I first felt called to make a migrant justice documentary called The Second Cooler because I was heartbroken for the families, especially the mothers, whose children died under the blazing Arizona sun as they were trying to cross the heavily militarized border into the United States.
Through a terrible twist of fate, I joined them in grief.
On the night of April 17, 2009, my sixteen year old daughter, Leigh Anna, and her precious boyfriend were killed by a drunk driver in Huntsville. The car exploded on impact and Leigh Anna’s tiny body was consumed by flames. The driver was an undocumented migrant from Mexico.
My family and I lost a lot that night. A daughter, an only sister, a granddaughter, the son-in-law we might have had, grandchildren, an aunt, cousins. And on that fiery night we became one of the broken families with broken hearts and broken dreams.
One of my favorite memories of Leigh Anna was the day, about two years before her death, when she went with me to Athens. The Ku Klux Klan was holding an anti-immigrant protest. We went to participate in a counter-protest. And I remember her holding a neon-yellow sign, as big as she was, that had one word written on it in big, black letters: LOVE.
I have my memories, but I grieve and I grieve and I grieve.
There is nothing special about my grief. It is no different from that of the young mother in Huntsville whose infant was suffocated by an anxious coyote in that treacherous southwestern desert. Or the grandparents of other children who have died of the brutal cold there, alone and scared. Or of the children whose fathers have been snatched from them and put into deportation. Or the mothers now making plans for someone else to take their children if they should be deported.
And I am reminded of Mary, prostrate with grief at the foot of her crucified son. And I am reminded that recklessness does not belong only to drunk drivers. Or to police officers engaged in high-speed chases.
Recklessness also belongs to the powers, princes, and potentates who wash their hands of the grieving people they accept as the collateral damage of their policies and programs. Who wash their hands of the broken families, broken hearts, and broken dreams.
And as I think long thoughts about Leigh Anna and that reckless night, I recall that I worship the God who said, “No!” to Pharaoh and his recklessness. The God who said, “No!” to Nebuchadnezzar and his recklessness. The God who said “No!” to Caesar and his recklessness.
I worship the God of the Exodus, the God of protection for those in fiery furnaces, the God of Resurrection. The God who takes sides with the broken families, broken hearts, and broken dreams. The God who defies expectations and delights in dramatic reversals.

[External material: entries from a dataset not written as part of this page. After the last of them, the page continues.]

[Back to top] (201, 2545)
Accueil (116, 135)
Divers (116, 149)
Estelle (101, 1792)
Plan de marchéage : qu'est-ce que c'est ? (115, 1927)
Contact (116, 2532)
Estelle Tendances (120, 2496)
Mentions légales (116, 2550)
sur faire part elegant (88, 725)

I remember Saul on the road to Damascus who heard a voice saying, Saul, “Why do you persecute me?” And he encountered himself in that profound moment and Saul became Paul, announcing the reality of the God who had effected the dramatic reversal, the dramatic “No!” to Caesar, the dramatic Resurrection.
And I recall John Newton, steering his deadly ship filled with desperate, grieving human beings bound for slavery. And that in an unexpected moment John Newton encountered himself on that stormy sea, encountered his own recklessness, turned around his ship with its cargo of broken families, broken hearts, and broken dreams unsold, and wrote those endlessly beautiful words, “Amazing grace, how sweet the sound, that saved a wretch like me. I once was lost but now I’m found, was blind but now I see.”

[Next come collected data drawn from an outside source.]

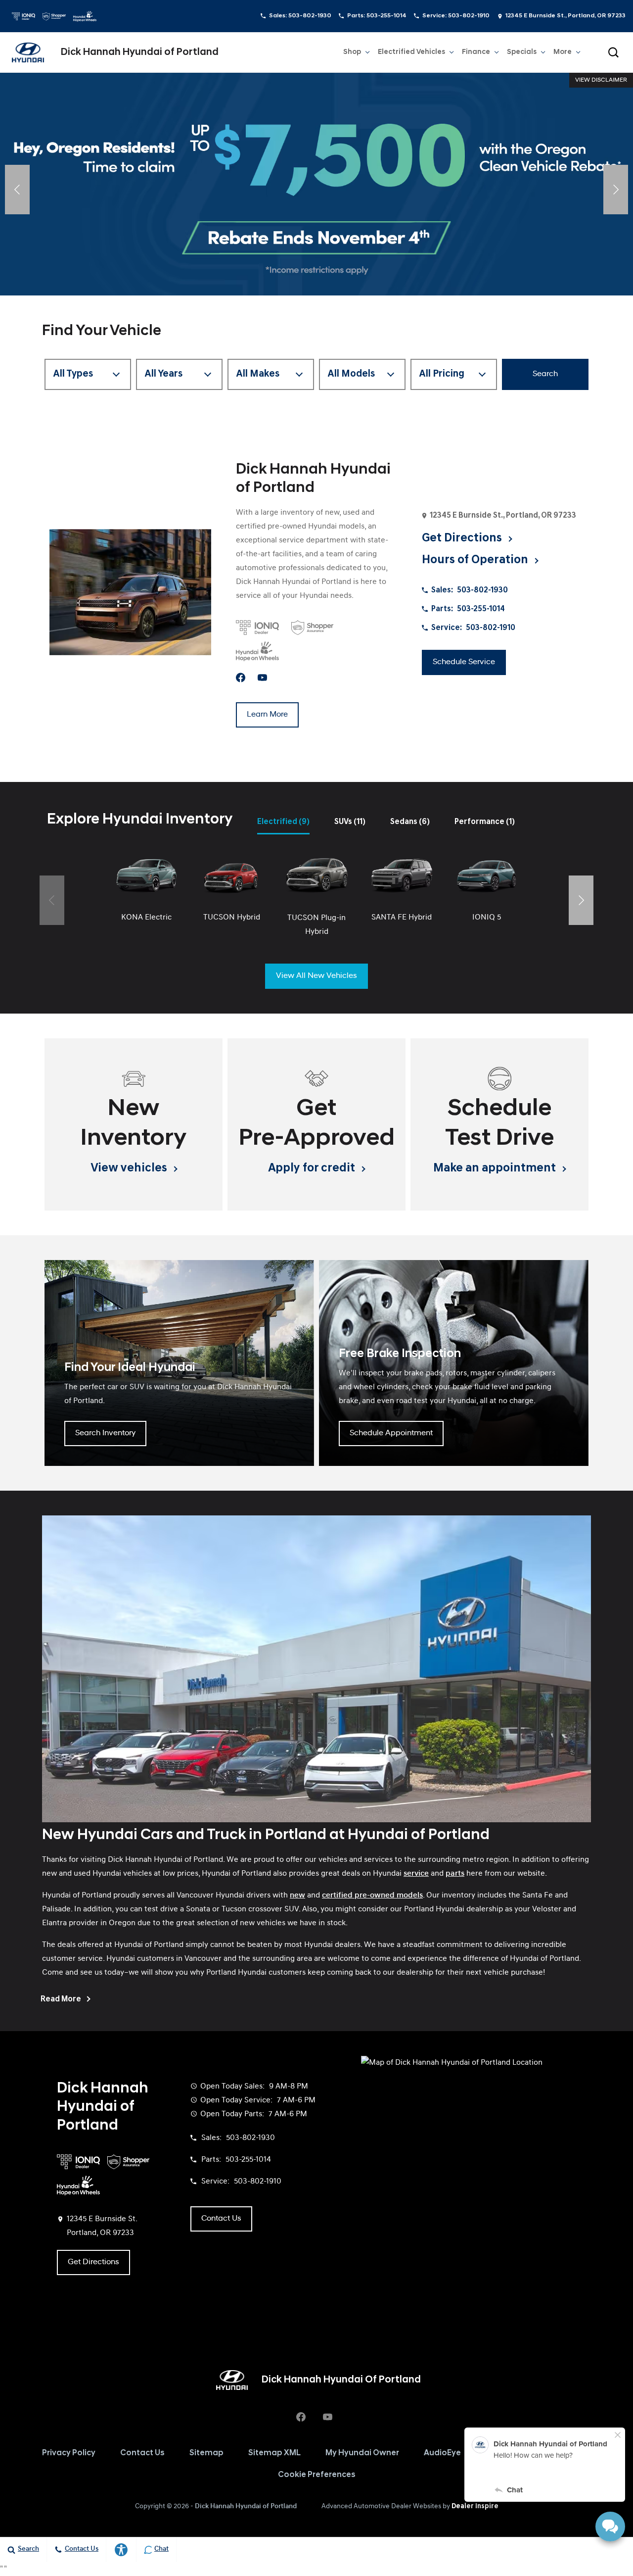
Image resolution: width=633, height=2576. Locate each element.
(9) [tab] (283, 822)
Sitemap (206, 2453)
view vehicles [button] (130, 1168)
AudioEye (442, 2453)
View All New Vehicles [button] (316, 976)
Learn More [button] (267, 715)
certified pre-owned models (372, 1895)
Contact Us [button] (221, 2219)
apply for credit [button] (313, 1168)
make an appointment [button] (495, 1168)
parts (455, 1874)
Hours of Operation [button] (476, 560)
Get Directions (93, 2262)
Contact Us (142, 2453)
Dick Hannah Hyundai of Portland (246, 2506)
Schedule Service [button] (464, 662)
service (416, 1874)
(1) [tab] (484, 822)
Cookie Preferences (317, 2475)
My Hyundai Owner (362, 2453)
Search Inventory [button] (105, 1433)
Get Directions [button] (463, 538)
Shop (352, 52)
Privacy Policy (68, 2453)
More (562, 54)
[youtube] (262, 677)
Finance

Gov. Bentley and members of the Alabama Legislature, HB 56 is a deadly ship you are steering, a ship filled with nothing but more broken families, more broken hearts, and more broken dreams. In your heart of hearts you know this. You know you are being reckless with other people’s lives. I am asking you to encounter yourselves as did Paul and John Newton and turn this deadly grief-bearing ship around.
I am asking you to convene a special session, honor the God whom you say you worship, and repeal HB 56.
Before we end this event, I would like to ask that we observe a moment of silence. A moment of silence for all the ones who have already lost their lives or loved ones to death, separation, or deportation. Especially, I would like to ask that we observe a moment of silence for all the children in Alabama grieving and afraid tonight because of HB 56.